* _Texto para leitura_
O artigo 1.º, n.º 5 desse diploma estabelece que: “(…) [a]s disposições que, na presente lei, regulam a responsabilidade das pessoas colectivas de direito público, bem como dos titulares dos seus órgãos, funcionários e agentes, por danos decorrentes do exercício da função administrativa, são também aplicáveis à responsabilidade civil de pessoas colectivas de direito privado e respectivos trabalhadores, titulares de órgãos sociais, representantes legais ou auxiliares, por acções ou omissões que adoptem no exercício de prerrogativas de poder público ou que sejam reguladas por disposições ou princípios de direito administrativo.(…)”
Mais refere o artigo 7º desse mesmo diploma, sob a epígrafe “Responsabilidade exclusiva do Estado e demais pessoas colectivas de direito público”, que:
“1 - O Estado e as demais pessoas colectivas de direito público são exclusivamente responsáveis pelos danos que resultem de acções ou omissões ilícitas, cometidas com culpa leve, pelos titulares dos seus órgãos, funcionários ou agentes, no exercício da função administrativa e por causa desse exercício.

* _Conjunto de exercícios_
1/ Indique se cada afirmação está de acordo com o texto para leitura, respondendo sim ou não e citando as palavras do texto que o decidem. (a) O artigo 7.º tem uma epígrafe sobre a responsabilidade exclusiva do Estado. (b) A responsabilidade exclusiva do Estado abrange danos de acções ou omissões cometidas com culpa grave. (c) As disposições da lei aplicam-se também à responsabilidade civil de pessoas colectivas de direito privado.
2/ Enumere todas as categorias de pessoas ligadas às pessoas colectivas de direito privado que o artigo 1.º, n.º 5 refere no texto para leitura.

* _Dados registados_
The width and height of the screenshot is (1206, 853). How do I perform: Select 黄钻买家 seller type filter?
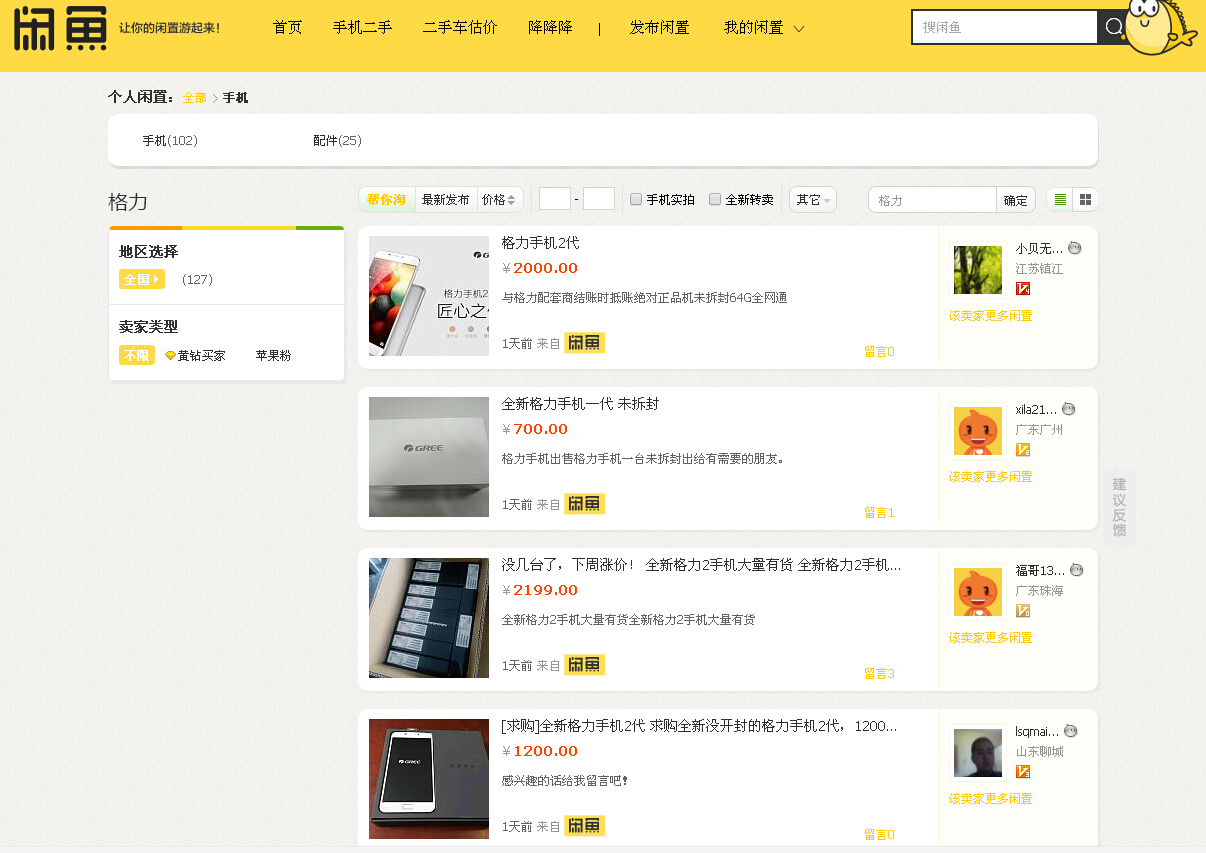pos(195,356)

* _Resultados dos exercícios_
1/
(a) Sim: "sob a epígrafe “Responsabilidade exclusiva do Estado e demais pessoas colectivas de direito público”"
(b) Não: "cometidas com culpa leve"
(c) Sim: "são também aplicáveis à responsabilidade civil de pessoas colectivas de direito privado"

2/ trabalhadores; titulares de órgãos sociais; representantes legais; auxiliares